> **Tasks for this exercise**
• A. Write out everything in the passage on Salavas and the Pont de l'Arc from "Before reaching the" down to "to them invulnerability.", with "cañon" renamed "canyon".
• B. Carry on the passage on Salavas and the Pont de l'Arc from the point where it ends.

Salavas again fell into the hands of the Catholics, and was held by M. de la Chadenède in 1628, with forty-five men against the Duke de Rohan, head of the Calvinists, at the head of 500 men, 200 cavalry, two cannon, and a body of sappers and miners. Salavas was not taken till 200 of the assailants were killed and wounded. The castle, though in ruins, still has portions of its walls and a gate intact. Le Tour du Moulin, mentioned above, is built on a rock in the middle of the river, and was the key of the passage. It was captured by the Huguenots in 1570 by artifice. The small Catholic garrison one evening saw a train of women leading mules with sacks of corn come down to the waterside.

The garrison at once went over to assist them in unloading. But scarcely had they left their boat than they were fallen upon. The women were, in fact, Huguenot men disguised in female attire. They shot down every one of the soldiers and took possession of the tower.

Before reaching the Pont de l'Arc the cañon begins; rocky walls, grey, yellow, and fawn colour, stand up above the river, leaving no space between them but for the river; the road has been cut in cornice in the rock above it. The caves of the Bear, the Temple, and the Pulpit are but some of the thousands that open in cliffs that are honeycombed with them. The two latter were employed for meetings during the time of the revolt of the Camisards. The Prophetess Isabeau, clothed in white and wearing a gold circlet on her head, here went into ecstasies and harangued the insurgents, bidding them slay and spare none of the Philistines, and promising to them invulnerability.

> **Given information**
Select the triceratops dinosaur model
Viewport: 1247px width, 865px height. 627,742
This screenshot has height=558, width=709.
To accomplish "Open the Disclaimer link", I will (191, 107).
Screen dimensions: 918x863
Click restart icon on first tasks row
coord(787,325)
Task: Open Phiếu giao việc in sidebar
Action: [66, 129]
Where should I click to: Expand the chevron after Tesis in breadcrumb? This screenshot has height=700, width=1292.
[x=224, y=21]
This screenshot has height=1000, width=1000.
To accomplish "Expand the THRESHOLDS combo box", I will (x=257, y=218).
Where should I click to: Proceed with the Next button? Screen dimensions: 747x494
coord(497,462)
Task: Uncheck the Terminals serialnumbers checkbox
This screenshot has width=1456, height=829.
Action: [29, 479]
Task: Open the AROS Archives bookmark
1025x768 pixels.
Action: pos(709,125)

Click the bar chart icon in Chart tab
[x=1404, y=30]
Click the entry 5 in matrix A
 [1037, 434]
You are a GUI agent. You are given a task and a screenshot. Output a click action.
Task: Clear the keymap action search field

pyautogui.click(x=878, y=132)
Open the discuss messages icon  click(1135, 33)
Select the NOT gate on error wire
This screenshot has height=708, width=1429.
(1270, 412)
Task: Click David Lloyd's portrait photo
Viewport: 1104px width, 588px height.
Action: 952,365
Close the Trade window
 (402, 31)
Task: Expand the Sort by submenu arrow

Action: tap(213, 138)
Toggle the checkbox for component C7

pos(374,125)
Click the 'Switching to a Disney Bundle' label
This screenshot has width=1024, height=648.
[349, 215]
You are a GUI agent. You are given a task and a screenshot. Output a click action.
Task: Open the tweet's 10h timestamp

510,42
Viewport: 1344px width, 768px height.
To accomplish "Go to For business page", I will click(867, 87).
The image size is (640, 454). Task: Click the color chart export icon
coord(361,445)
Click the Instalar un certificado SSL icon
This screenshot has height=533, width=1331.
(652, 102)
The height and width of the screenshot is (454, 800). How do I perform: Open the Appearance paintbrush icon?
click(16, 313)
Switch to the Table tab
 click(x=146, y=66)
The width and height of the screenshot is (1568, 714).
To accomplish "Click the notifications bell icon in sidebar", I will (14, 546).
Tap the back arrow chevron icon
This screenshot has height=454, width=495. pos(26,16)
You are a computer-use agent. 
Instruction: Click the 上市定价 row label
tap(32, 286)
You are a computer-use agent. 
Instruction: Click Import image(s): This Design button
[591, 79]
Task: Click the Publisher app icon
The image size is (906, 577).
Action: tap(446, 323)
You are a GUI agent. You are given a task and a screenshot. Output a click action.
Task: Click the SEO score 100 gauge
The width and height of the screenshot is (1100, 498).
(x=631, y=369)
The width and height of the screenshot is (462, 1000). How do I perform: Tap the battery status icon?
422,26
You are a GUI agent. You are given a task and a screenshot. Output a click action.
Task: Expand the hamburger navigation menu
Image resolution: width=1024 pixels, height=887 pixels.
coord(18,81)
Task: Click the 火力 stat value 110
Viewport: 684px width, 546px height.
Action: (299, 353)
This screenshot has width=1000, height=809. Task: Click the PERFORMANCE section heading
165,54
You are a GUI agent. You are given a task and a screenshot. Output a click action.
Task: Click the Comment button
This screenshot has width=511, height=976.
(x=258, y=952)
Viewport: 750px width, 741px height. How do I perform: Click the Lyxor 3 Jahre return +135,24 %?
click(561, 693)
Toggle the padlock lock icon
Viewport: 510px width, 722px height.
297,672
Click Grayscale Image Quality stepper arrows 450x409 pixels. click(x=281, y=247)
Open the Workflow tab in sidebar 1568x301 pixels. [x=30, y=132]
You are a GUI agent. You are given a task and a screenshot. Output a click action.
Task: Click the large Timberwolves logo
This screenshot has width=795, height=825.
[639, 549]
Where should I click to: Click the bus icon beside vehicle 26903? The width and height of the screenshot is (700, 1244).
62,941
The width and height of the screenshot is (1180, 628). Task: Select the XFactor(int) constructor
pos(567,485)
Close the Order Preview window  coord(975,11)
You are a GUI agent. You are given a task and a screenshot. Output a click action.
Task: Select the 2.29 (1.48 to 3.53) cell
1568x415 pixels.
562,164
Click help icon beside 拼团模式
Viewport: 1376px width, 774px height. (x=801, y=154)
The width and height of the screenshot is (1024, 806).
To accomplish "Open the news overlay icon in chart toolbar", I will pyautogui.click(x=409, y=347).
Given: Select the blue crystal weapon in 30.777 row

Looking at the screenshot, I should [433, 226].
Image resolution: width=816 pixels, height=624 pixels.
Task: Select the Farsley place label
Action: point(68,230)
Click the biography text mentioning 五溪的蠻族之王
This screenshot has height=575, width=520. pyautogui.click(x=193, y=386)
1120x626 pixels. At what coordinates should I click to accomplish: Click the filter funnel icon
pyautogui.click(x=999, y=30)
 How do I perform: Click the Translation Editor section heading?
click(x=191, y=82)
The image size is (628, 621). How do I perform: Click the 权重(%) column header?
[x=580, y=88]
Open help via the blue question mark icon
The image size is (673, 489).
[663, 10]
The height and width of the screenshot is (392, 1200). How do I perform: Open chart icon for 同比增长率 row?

> **Responses**
• A.
Before reaching the Pont de l'Arc the canyon begins; rocky walls, grey, yellow, and fawn colour, stand up above the river, leaving no space between them but for the river; the road has been cut in cornice in the rock above it. The caves of the Bear, the Temple, and the Pulpit are but some of the thousands that open in cliffs that are honeycombed with them. The two latter were employed for meetings during the time of the revolt of the Camisards. The Prophetess Isabeau, clothed in white and wearing a gold circlet on her head, here went into ecstasies and harangued the insurgents, bidding them slay and spare none of the Philistines, and promising to them invulnerability.

• B.
A little further down is the Goule de Foussoubie, a stream that issues from the rocks just above the level of the Ardèche. The water that feeds it consists of seven rills on the Causse, three miles distant, that plunge into a pot-hole and disappear. Various attempts have been made to follow the underground course, but all have failed and one ended fatally. In dry weather very little water issues from the Goule, but it comes forth in volumes after a storm.

The boat shoots under the Pont de l'Arc; the rock that has been pierced is ninety feet thick. As already said, a fortress stood above, destroyed by Louis XIII., on a bit of rising ground on the left bank. There are still remains of the octagonal tower and enclosing wall and of some of the chambers tenanted by the garrison. But it was an oppidum, a place of refuge from


Le Pont de L’Arc

pre-historic times, as early stone weapons, and later Gallo-Roman ware, have been found there, as well as accumulations of pebbles to serve as sling-stones. The road down the river ends at Chames, where is a boatman, who lives by fishing and ferrying over any of the inhabitants of S. Remèze or la Bastide de Verac, who desire to cross. A stream issues from a grotto; it is the Fontaine de Vamale. The cave is apparently closed at the end, but on entering one finds on the right hand an opening into a valley, giving access to a terrace above the river, lighted by the setting sun, in which luxuriate lavender, Judas trees, evergreen dwarf oaks, juniper, and wild asparagus. This tiny valley is bounded on the west by a lofty calcareous wall in which is a rent, and a narrow path leads up this gap among bushes to the top of the plateau. It is by this track that the inhabitants of Vic descend and ascend before or after crossing the river.

Hard by is a natural cave on the right bank, partly closed by a wall, so overgrown with ivy that were it not pointed out one might pass without discovering that man built himself a residence here. This is called the Castle of Ebbo, and the tradition is current that the Templars of La Madeleine fled to it and hid there when sentence had gone forth against them by Philip the Fair in 1312; but it was probably a post that belonged to the Seigneur of Verac to watch his fisheries.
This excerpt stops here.